__PASSAGE__
##########

# Comments and help request



## Jestapilot (Feb 16, 2010)

As the title suggests, I need some help making my aquarium look really good. Here is what I'm thinking. Build up a corner of the tank with more substrate to look like a hill. Then at the bottom use more rocks and ground cover. Does anyone have some suggestions? Right now it just looks like a hodgepodge with no rhyme or reason. Thanks!

Plants:
Lots of javafern (probably too much)
Java Moss
Corkscrew vallinsneria
Baby Tears
Telanthera Reineckii
Madagascar Lace


----------



## endgin33 (Jun 10, 2008)

Welcome to APC. The plants look very healthy, although I would agree with the assessment that the tank to some extent does lack focus... What are you trying to accomplish? It would also be kinda helpful to know a few things- like wpg, co2 or no, how old is it, whats under that pretty white sand or is it inert? I like the driftwood and the airy feeling in the photo, but you midground is dominated by it. It looks a lot like tall cube that I have been playing this way for a few years and frankly they are tough to make right.


----------



## Tex Gal (Nov 1, 2007)

It looks like your tank is pretty new. Looks like you still have some emersed leaves there. You need to get the rhizome of the java ferns out of the sand. You can tie them onto a rock or wood. If they are buried they will rot. 

As far as aquascaping goes, your idea is fine. You need a mid ground in your current scape. Right now you go from relatively tall you very very short. Take a look at some people's journals and see what you like and try to do a version of that.


----------



## Jestapilot (Feb 16, 2010)

Thanks for the replies! Some information: 25 gallon cube, no co2, 70 watt MH fishneedit light, white sand substrate. How should I position the driftwood (limited because it has a mounted base)? Would I be better off building the back of the sand up to create elevation? I would like to move the rocks down to the bottom and have ground cover in between them. Sort of like a rock garden. I wish I could find a picture of a tank I could mimic.


----------



## Shad0w (Nov 13, 2006)

25 gallon with 70W MH without CO2 is waiting for trouble. Not to mention your substrate seems to be inert decorative sand. Do you dose liquid fertilizer


----------



## Jestapilot (Feb 16, 2010)

##########

__PROBLEM REQUIREMENTS__
Please write out, word for word, the part of the aquarium thread between "## endgin33 (Jun" and "(Nov 1, 2007)", inclusive.

__ENTRIES__
##########

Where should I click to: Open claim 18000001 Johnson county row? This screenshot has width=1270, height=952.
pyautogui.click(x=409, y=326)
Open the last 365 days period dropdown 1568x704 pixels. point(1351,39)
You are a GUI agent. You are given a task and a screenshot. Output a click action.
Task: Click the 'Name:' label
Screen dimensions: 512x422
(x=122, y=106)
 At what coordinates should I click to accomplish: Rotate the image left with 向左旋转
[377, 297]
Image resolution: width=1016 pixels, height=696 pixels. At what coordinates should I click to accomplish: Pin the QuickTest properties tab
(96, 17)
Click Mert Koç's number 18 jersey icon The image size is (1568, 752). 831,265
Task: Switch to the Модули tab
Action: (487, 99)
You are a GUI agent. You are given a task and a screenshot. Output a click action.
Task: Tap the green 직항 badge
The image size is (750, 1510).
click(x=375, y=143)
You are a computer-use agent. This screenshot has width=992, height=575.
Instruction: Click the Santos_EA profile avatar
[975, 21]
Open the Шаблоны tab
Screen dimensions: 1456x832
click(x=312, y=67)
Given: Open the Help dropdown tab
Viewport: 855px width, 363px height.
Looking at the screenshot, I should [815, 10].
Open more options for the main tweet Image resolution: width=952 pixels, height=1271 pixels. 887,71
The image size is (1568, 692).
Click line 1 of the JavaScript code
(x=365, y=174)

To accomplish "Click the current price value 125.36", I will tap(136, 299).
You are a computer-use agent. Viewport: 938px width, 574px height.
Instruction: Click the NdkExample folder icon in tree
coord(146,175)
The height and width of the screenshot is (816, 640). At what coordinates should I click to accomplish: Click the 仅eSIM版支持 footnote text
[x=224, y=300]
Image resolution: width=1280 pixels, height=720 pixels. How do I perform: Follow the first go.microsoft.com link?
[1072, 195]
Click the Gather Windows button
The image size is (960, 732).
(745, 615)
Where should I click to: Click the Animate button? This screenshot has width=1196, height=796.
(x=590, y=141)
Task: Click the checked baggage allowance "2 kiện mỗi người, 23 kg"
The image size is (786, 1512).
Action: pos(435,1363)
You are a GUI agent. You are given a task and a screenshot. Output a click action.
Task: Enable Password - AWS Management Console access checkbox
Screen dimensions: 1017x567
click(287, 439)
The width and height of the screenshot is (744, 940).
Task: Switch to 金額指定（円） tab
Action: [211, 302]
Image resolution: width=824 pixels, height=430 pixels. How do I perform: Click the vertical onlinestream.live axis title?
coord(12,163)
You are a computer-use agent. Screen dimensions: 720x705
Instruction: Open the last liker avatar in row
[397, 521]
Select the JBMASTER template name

##########

__EXPECTED ANSWER__
## endgin33 (Jun 10, 2008)

Welcome to APC. The plants look very healthy, although I would agree with the assessment that the tank to some extent does lack focus... What are you trying to accomplish? It would also be kinda helpful to know a few things- like wpg, co2 or no, how old is it, whats under that pretty white sand or is it inert? I like the driftwood and the airy feeling in the photo, but you midground is dominated by it. It looks a lot like tall cube that I have been playing this way for a few years and frankly they are tough to make right.


----------



## Tex Gal (Nov 1, 2007)